Text:
===============

The issue raised by this appeal involves the scope of conduct which will render a debt nondischargeable under this exception. More specifically, the issue is whether Mrs. Roddenberry's purchases and cash advances were obtained by false pretenses or false representations within the meaning of the statute. According to the bankruptcy court, the decision of Davison-Paxon mandates a discharge of the Roddenberrys' credit card debts even if Mrs. Roddenberry had no intention of paying for the goods she purchased. However, the scope of Davison-Paxon 's application must be viewed in light of its factual context.

The course of events leading to Davison-Paxon began when a creditor, Davison-Paxon Company, filed a state court action for payment of merchandise purchased by Lizabeth Caldwell. Caldwell subsequently filed a bankruptcy petition and received a general discharge. Accordingly, the creditor amended its state court suit to allege that Caldwell had obtained the merchandise by means of a fraudulent concealment of her insolvency. Caldwell responded by seeking to enjoin the state court action on grounds that the debts had been discharged through bankruptcy proceedings. The district court agreed that the debts had been discharged, and the court of appeals affirmed. 115 F.2d at 189-191. In so ruling, the court of appeals concluded that section 17a(2) "does not except from discharge, debts created by obtaining credit through concealment of insolvency and present inability to pay." Id. at 191.

===============

[Rows from a data collection]
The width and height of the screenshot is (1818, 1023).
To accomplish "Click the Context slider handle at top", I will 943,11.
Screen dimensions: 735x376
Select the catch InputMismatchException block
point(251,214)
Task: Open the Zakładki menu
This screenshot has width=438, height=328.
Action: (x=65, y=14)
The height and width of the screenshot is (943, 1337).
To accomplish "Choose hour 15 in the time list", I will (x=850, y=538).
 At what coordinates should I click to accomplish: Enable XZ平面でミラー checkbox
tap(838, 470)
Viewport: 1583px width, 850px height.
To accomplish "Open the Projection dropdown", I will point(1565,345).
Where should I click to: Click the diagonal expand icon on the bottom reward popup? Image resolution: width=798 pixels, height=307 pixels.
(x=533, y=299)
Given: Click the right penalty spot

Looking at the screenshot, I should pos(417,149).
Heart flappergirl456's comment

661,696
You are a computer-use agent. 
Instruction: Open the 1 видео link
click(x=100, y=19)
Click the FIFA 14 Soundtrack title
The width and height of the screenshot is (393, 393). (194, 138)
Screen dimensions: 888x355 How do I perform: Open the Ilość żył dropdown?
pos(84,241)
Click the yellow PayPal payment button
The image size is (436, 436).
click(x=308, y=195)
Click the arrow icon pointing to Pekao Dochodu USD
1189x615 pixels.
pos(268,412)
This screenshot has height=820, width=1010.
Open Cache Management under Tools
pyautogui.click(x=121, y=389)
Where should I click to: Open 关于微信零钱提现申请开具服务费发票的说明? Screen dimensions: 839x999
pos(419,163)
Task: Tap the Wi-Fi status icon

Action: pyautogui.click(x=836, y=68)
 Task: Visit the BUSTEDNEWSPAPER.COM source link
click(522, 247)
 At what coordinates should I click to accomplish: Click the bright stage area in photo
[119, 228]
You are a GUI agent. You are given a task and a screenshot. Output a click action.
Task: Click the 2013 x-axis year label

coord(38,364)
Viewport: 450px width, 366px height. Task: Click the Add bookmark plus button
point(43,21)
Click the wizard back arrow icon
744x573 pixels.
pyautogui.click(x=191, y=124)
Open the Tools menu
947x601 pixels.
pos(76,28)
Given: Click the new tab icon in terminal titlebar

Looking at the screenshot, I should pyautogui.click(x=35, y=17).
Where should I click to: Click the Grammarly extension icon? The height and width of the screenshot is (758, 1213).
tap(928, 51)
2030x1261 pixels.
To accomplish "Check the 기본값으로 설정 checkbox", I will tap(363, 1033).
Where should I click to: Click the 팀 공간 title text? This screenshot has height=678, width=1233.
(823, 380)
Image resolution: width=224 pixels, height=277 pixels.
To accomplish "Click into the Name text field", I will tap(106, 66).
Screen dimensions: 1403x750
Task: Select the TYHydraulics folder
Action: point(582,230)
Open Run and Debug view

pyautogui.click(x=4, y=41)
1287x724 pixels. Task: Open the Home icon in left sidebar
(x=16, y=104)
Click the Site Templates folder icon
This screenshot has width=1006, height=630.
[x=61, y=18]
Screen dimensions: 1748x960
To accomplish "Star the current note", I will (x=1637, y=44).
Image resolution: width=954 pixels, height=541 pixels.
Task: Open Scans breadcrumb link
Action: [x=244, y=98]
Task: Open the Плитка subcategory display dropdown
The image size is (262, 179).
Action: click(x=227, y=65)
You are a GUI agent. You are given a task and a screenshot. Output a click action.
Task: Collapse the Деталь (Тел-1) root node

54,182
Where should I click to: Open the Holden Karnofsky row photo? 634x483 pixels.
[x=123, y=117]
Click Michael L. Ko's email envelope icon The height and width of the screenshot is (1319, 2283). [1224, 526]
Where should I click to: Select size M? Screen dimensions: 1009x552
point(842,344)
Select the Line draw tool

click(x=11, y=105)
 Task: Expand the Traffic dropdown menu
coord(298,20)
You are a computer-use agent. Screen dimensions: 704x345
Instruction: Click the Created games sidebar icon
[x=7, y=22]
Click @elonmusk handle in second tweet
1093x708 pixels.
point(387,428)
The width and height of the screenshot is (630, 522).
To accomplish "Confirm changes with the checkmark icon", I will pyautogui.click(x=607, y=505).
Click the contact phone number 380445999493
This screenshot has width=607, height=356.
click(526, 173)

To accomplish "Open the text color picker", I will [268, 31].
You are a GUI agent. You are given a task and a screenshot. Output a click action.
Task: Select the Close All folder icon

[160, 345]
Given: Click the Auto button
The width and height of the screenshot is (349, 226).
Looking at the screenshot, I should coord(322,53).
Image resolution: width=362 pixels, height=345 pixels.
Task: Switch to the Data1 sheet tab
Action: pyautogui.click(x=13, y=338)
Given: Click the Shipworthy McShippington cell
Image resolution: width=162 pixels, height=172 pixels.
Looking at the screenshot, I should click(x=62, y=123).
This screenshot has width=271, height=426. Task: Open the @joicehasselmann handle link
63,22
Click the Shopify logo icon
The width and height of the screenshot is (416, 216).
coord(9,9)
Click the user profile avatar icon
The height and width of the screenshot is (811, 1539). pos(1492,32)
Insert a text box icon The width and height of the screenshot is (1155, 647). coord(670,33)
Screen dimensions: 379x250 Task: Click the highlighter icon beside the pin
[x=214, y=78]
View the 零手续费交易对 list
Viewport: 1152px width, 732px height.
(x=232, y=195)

===============

Task prompt: Substitute "state court proceeding" for "state court action" throughout the Davison-Paxon passage, and give it again starting at the words "The course of" and ending after "Id. at 191.". Rely solely on the Davison-Paxon passage.

Full answer:
The course of events leading to Davison-Paxon began when a creditor, Davison-Paxon Company, filed a state court proceeding for payment of merchandise purchased by Lizabeth Caldwell. Caldwell subsequently filed a bankruptcy petition and received a general discharge. Accordingly, the creditor amended its state court suit to allege that Caldwell had obtained the merchandise by means of a fraudulent concealment of her insolvency. Caldwell responded by seeking to enjoin the state court proceeding on grounds that the debts had been discharged through bankruptcy proceedings. The district court agreed that the debts had been discharged, and the court of appeals affirmed. 115 F.2d at 189-191. In so ruling, the court of appeals concluded that section 17a(2) "does not except from discharge, debts created by obtaining credit through concealment of insolvency and present inability to pay." Id. at 191.